14. Assim sendo, é de concluir que a dimensão normativa em exame não garante o acesso à justiça, com referência ao incidente de exoneração do passivo restante, por parte daqueles que careçam de meios económicos suficientes para suportar os encargos inerentes ao respetivo desenvolvimento processual, ofendendo a garantia de não denegação de justiça por insuficiência de meios económicos, e comporta tratamento discriminatório ilegítimo fundado na situação económica do sujeito, violando os artigos 20.º, n.º 1, e 13.º, n.º 2, da Constituição.»
Reiterando-se, nos seus precisos e integrais termos, o juízo formulado Acórdão n.º 489/2020, haverá que concluir também aqui pela inconstitucionalidade da norma do artigo 248.º, n.º 4, do Código da Insolvência e da Recuperação de Empresas (CIRE), na parte em que impede a obtenção do apoio judiciário, na modalidade de dispensa do pagamento da taxa de justiça e demais encargos com o processo, aos devedores que obtiveram a exoneração do passivo restante e cuja massa insolvente e o rendimento disponível foram insuficientes para o pagamento integral das custas e encargos do processo de exoneração, sem consideração pela sua concreta situação económica, por violação dos artigos 20.º, n.º 1, e 13.º, n.º 2, da Constituição.
III – Decisão
Em face do exposto, decide-se:
a )Julgar inconstitucional a norma do artigo 248.º, n.º 4, do Código da Insolvência e da Recuperação de Empresas (CIRE), na parte em que impede a obtenção do apoio judiciário, na modalidade de dispensa do pagamento da taxa de justiça e demais encargos com o processo, aos devedores que obtiveram a exoneração do passivo restante e cuja massa insolvente e o rendimento disponível foram insuficientes para o pagamento integral das custas e encargos do processo de exoneração, sem consideração pela sua concreta situação económica, por violação dos artigos 20.º, n.º 1, e 13.º, n.º 2, da Constituição; e, consequentemente,
b )Julgar improcedente o recurso interposto pelo recorrente, confirmando-se a decisão recorrida.

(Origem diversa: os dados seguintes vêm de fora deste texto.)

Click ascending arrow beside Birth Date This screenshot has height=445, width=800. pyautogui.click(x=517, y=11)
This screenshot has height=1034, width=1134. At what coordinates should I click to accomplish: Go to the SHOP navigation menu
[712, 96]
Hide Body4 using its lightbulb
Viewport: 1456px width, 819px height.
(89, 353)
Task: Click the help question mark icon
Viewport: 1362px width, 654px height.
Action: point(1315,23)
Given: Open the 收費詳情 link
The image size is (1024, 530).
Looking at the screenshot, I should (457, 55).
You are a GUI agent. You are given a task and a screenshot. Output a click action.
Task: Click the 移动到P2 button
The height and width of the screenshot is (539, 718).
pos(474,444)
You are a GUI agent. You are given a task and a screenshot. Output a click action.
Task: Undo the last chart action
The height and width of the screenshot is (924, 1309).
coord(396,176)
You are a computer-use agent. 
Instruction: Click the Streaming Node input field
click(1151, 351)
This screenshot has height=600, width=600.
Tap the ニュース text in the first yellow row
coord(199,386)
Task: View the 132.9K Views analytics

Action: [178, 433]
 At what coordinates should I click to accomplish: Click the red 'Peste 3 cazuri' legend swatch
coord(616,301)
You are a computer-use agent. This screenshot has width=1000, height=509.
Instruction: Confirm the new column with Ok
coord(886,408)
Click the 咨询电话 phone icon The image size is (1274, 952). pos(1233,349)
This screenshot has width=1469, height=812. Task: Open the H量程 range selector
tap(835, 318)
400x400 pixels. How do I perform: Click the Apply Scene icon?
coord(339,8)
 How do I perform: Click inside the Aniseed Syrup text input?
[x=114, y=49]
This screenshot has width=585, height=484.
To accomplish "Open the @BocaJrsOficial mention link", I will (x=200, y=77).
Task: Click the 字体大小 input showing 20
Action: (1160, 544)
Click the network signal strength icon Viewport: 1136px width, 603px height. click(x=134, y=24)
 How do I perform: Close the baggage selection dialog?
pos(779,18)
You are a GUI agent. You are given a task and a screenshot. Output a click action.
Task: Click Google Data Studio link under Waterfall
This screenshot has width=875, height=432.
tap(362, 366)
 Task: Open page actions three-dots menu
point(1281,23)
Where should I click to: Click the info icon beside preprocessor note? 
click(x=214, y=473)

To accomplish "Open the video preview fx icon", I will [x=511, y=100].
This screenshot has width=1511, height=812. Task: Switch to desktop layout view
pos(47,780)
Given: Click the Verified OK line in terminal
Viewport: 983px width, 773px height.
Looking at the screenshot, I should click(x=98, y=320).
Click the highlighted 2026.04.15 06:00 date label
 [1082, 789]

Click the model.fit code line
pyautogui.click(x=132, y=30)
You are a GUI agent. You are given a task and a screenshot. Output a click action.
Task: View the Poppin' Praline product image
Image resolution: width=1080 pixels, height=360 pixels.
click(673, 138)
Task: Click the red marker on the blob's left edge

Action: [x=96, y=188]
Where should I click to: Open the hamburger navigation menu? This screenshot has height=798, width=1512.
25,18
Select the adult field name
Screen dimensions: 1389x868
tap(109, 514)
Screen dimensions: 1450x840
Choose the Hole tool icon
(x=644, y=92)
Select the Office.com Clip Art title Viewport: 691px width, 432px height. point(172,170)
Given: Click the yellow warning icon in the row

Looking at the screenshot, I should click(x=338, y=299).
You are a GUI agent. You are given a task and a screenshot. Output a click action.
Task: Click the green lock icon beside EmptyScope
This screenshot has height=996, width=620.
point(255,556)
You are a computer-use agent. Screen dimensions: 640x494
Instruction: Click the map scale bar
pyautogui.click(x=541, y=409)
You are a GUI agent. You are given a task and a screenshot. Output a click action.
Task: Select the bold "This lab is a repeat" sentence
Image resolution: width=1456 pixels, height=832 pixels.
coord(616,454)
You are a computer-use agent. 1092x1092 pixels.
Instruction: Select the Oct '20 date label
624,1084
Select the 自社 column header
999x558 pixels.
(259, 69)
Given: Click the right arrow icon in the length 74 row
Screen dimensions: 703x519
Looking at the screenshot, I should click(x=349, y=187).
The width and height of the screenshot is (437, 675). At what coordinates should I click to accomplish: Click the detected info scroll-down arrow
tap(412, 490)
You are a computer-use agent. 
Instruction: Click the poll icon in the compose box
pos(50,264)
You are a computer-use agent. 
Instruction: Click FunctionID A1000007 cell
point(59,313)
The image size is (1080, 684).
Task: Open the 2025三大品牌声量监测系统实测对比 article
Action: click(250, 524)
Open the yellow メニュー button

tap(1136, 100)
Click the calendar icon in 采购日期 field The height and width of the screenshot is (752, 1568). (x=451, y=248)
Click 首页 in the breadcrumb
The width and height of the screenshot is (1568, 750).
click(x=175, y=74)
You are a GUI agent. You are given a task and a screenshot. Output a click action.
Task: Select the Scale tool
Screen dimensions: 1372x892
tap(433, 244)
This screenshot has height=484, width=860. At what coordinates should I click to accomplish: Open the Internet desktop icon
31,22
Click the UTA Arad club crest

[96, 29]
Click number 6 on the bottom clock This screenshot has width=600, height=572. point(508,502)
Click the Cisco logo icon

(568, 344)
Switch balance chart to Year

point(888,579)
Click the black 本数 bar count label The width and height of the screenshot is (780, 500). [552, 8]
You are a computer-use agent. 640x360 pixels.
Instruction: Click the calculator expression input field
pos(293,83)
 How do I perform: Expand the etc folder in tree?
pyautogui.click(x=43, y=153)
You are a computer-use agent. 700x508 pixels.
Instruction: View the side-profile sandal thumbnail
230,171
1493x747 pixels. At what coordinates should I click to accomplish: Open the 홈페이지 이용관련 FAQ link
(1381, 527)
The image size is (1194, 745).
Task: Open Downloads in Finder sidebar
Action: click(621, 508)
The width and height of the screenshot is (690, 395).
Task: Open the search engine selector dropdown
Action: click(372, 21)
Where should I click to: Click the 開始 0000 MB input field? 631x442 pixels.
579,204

Sem custas, por não serem legalmente devidas.
Lisboa, 16 de novembro de 2020 - Joana Fernandes Costa - Maria José Rangel de Mesquita - Gonçalo Almeida Ribeiro - João Pedro Caupers
Atesto o voto de conformidade do Juiz Conselheiro Lino Ribeiro, nos termos do disposto no artigo 15.º-A do Decreto-Lei n.º 10-A/2020, de 13 de março (aditado pelo artigo 3.º do Decreto-Lei n.º 20/2020, de 1 de maio).